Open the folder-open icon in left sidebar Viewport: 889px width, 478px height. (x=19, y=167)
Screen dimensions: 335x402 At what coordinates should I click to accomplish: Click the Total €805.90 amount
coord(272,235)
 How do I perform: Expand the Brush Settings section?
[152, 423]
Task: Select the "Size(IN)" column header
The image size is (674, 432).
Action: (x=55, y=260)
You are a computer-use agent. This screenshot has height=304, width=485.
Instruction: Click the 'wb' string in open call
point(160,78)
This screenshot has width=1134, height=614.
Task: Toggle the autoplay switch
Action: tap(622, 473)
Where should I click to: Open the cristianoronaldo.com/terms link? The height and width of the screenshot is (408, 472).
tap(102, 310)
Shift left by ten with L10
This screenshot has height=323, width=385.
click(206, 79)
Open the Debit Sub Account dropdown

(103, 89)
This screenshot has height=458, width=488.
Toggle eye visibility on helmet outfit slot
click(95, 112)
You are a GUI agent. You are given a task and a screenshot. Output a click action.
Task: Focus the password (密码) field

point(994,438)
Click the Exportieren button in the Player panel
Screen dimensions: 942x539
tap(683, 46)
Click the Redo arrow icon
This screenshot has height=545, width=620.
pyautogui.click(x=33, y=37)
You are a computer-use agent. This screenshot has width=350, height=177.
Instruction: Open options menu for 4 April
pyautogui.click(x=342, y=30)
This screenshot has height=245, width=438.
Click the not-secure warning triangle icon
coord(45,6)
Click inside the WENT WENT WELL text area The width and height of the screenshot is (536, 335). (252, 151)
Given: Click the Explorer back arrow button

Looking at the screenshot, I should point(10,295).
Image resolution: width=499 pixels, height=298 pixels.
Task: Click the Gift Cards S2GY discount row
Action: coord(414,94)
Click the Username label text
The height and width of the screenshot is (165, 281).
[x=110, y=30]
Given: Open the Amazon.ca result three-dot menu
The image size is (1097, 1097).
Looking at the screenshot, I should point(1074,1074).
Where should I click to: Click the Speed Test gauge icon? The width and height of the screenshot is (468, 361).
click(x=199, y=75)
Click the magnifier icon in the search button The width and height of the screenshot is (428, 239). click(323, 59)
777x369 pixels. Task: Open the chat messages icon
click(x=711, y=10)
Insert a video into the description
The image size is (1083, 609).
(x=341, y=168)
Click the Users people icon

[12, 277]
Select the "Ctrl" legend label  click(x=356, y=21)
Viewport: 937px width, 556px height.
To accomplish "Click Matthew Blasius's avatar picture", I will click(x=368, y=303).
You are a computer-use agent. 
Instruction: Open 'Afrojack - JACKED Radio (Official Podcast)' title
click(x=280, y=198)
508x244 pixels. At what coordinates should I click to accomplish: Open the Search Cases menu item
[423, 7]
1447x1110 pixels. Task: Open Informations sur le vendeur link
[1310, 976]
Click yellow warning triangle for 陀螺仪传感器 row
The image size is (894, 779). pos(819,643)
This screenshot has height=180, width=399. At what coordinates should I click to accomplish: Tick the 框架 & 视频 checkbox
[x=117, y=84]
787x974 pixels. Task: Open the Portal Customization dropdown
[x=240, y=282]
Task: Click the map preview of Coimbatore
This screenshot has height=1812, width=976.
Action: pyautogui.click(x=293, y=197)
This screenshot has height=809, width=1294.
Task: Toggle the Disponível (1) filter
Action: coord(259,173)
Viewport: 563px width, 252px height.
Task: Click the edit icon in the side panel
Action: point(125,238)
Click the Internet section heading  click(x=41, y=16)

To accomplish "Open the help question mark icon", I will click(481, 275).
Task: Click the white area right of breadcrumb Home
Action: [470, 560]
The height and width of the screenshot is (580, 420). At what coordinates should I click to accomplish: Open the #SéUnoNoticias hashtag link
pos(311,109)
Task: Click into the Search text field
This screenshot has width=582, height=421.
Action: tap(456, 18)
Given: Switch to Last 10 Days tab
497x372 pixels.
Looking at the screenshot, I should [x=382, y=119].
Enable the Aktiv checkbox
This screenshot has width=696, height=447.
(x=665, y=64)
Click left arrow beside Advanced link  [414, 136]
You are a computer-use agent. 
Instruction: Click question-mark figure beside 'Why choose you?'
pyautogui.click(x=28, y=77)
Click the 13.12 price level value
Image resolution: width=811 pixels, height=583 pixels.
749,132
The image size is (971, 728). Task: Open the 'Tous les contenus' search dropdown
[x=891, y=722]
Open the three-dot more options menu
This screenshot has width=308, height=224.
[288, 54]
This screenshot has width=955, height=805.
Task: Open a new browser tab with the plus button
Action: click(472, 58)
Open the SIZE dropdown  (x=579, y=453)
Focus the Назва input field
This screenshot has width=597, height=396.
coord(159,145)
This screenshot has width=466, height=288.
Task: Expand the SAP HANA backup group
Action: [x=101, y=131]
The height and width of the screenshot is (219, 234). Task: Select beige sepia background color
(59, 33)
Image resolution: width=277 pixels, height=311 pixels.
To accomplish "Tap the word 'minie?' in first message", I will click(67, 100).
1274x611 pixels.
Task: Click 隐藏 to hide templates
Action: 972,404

# Try it
Scan the material above for lines holding "computer" and copy each of them.

# Solution for this task
You are a computer-use agent. This screenshot has height=304, width=485.
You are a computer-use agent. This screenshot has width=350, height=177.
You are a computer-use agent. 
You are a computer-use agent. 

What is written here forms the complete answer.